Exercise directions:
Your answer must consist of every line from the data below that includes the word "will".

Material for this task:
___
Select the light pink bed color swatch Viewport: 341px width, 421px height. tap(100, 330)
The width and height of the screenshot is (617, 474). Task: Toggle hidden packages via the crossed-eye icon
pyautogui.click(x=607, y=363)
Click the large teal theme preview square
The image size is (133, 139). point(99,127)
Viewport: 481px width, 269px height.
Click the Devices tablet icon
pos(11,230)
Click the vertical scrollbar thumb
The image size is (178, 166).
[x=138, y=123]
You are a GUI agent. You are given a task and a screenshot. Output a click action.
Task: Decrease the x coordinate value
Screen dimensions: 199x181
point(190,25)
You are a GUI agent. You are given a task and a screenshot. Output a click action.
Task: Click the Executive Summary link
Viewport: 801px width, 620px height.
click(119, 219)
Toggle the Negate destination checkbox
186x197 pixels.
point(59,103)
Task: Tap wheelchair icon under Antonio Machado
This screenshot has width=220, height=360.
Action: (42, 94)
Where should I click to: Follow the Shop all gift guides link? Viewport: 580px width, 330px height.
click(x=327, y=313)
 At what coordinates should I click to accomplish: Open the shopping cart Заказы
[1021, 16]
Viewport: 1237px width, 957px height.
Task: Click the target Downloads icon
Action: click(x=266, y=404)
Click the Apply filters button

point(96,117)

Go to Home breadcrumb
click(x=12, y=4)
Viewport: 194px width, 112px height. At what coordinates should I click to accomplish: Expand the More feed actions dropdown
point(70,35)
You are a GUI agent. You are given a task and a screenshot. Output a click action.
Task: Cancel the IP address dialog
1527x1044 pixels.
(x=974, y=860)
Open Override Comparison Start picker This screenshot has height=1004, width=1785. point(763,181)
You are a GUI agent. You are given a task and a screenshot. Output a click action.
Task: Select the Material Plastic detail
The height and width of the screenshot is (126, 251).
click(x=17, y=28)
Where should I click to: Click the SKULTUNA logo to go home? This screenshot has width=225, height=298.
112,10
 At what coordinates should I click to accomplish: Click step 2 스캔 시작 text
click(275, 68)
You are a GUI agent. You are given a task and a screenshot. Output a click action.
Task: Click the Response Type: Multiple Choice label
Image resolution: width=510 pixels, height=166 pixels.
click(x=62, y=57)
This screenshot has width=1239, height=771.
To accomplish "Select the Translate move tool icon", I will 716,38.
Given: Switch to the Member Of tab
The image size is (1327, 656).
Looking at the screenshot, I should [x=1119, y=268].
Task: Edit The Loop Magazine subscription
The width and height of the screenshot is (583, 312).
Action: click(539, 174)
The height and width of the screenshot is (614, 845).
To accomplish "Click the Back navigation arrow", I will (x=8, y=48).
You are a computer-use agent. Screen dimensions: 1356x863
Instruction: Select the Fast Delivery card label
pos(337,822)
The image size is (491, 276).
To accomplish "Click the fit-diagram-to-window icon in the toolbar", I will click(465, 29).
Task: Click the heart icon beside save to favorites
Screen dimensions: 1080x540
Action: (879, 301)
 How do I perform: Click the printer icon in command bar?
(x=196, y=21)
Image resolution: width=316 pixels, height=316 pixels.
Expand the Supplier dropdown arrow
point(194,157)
___
Worked solution:
To accomplish "Select the Translate move tool icon", I will 716,38.
To accomplish "Click the Back navigation arrow", I will (x=8, y=48).
To accomplish "Click the fit-diagram-to-window icon in the toolbar", I will click(465, 29).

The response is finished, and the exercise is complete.